[Page excerpt]
From: John Kacur <jkacur@gmail.com>
To: Costa Shulyupin <costa.shul@redhat.com>
Cc: linux-rt-users <linux-rt-users@vger.kernel.org>,
John Kacur <jkacur@redhat.com>,
"Luis Claudio R. Goncalves" <lgoncalv@redhat.com>
Subject: Re: [PATCH v4] hwlatdetect: Add MTBF calculation
Date: Thu, 26 Feb 2026 15:37:28 -0500 (EST) [thread overview]
Message-ID: <29ea4c85-1ce6-ada8-3cdf-dc6ca79f432c@gmail.com> (raw)
In-Reply-To: <20260225133232.756608-1-costa.shul@redhat.com>
On Wed, 25 Feb 2026, Costa Shulyupin wrote:
> Hwlatdetect reports the number of latency spikes but provides no
> information about their frequency distribution over time. This makes it
> difficult to compare results - a test with 10 spikes over 1 hour is very
> different from 10 spikes over 24 hours, but both show 'spikes = 10'.
>
> Add Mean Time Between Failures (MTBF) calculation to quantify spike
> frequency.
>
> By definition MTBF = total operating time / number of failures.
>
> When the failure interval is large relative to test duration, this
> formula is biased. For example, imagine stable periodic failures. The
> total operating time will include time before the first failure and
> after the last failure. These intervals are determined by when the test
> starts and stops, not by the system's failure behavior, which adds
> measurement bias. The resulting MTBF will vary between runs even for
> stable periodic failures.
>
> To reduce this bias, calculate MTBF using only the time between the
> first and last failure, divided by the number of intervals (failures
> minus one).
>
> Additionally, hwlatdetect only samples during the 'width' period within
> each 'window' cycle. The non-sampling periods contribute to the error
> margin. The MTBF is therefore adjusted by multiplying it by the ratio
> of window to width:
>
> MTBF = (timestamp of last failure - timestamp of first failure) * window
> / ((number of failures - 1) * width)
>
> In hwlatdetect, the failures are called samples. The failure count is
> the sum of counters from all samples.

[Extracted data]

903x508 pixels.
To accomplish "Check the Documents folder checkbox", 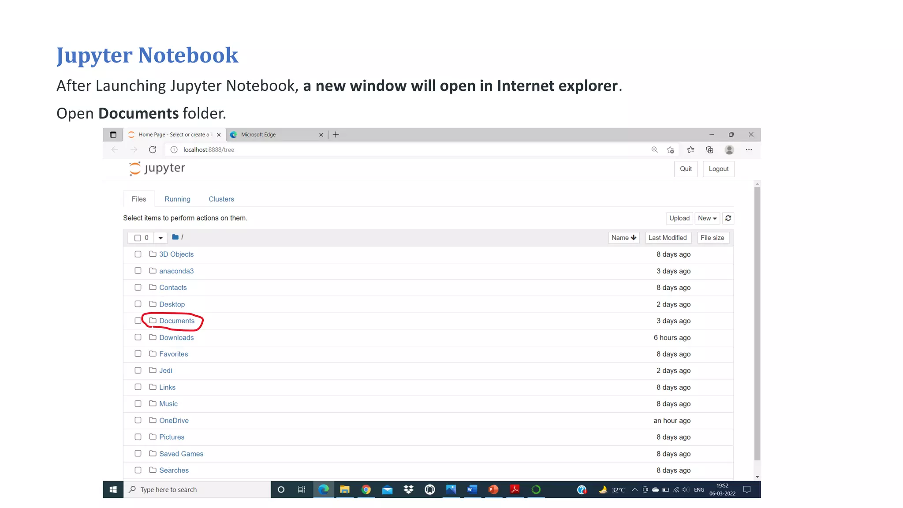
--
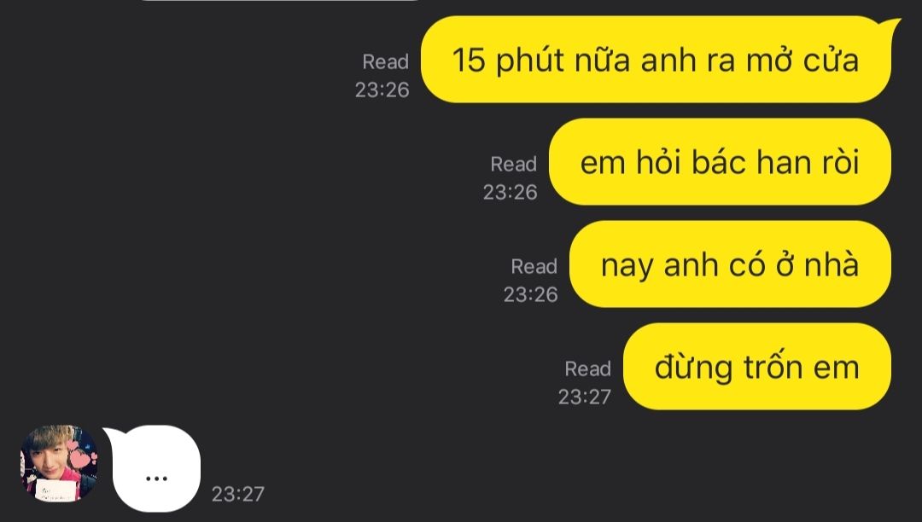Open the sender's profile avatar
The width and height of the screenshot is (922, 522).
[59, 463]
--
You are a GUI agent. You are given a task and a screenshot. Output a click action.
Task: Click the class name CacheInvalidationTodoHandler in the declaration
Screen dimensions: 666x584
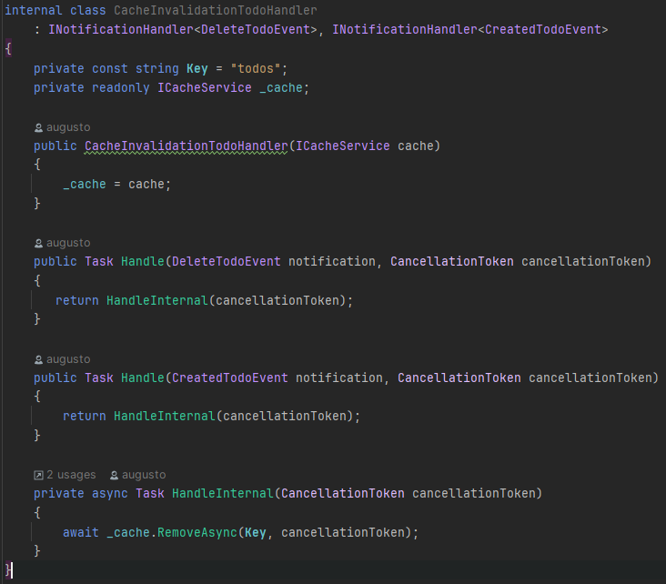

[Set tasks]
[1] According to the hwlatdetect email, what name does hwlatdetect use for failures?
[2] Edit the hwlatdetect email by rewriting the passage starting with "In-Reply-To: <20260225133232.756608-1-costa.shul@redhat.com>" and going on through "number of failures.", putting "outliers" in place of "spikes".
The data are separate material and have nothing to do with the hwlatdetect email.

[Responses by task]
[1] Samples.

[2]
In-Reply-To: <20260225133232.756608-1-costa.shul@redhat.com>
On Wed, 25 Feb 2026, Costa Shulyupin wrote:
> Hwlatdetect reports the number of latency outliers but provides no
> information about their frequency distribution over time. This makes it
> difficult to compare results - a test with 10 outliers over 1 hour is very
> different from 10 outliers over 24 hours, but both show 'outliers = 10'.
>
> Add Mean Time Between Failures (MTBF) calculation to quantify spike
> frequency.
>
> By definition MTBF = total operating time / number of failures.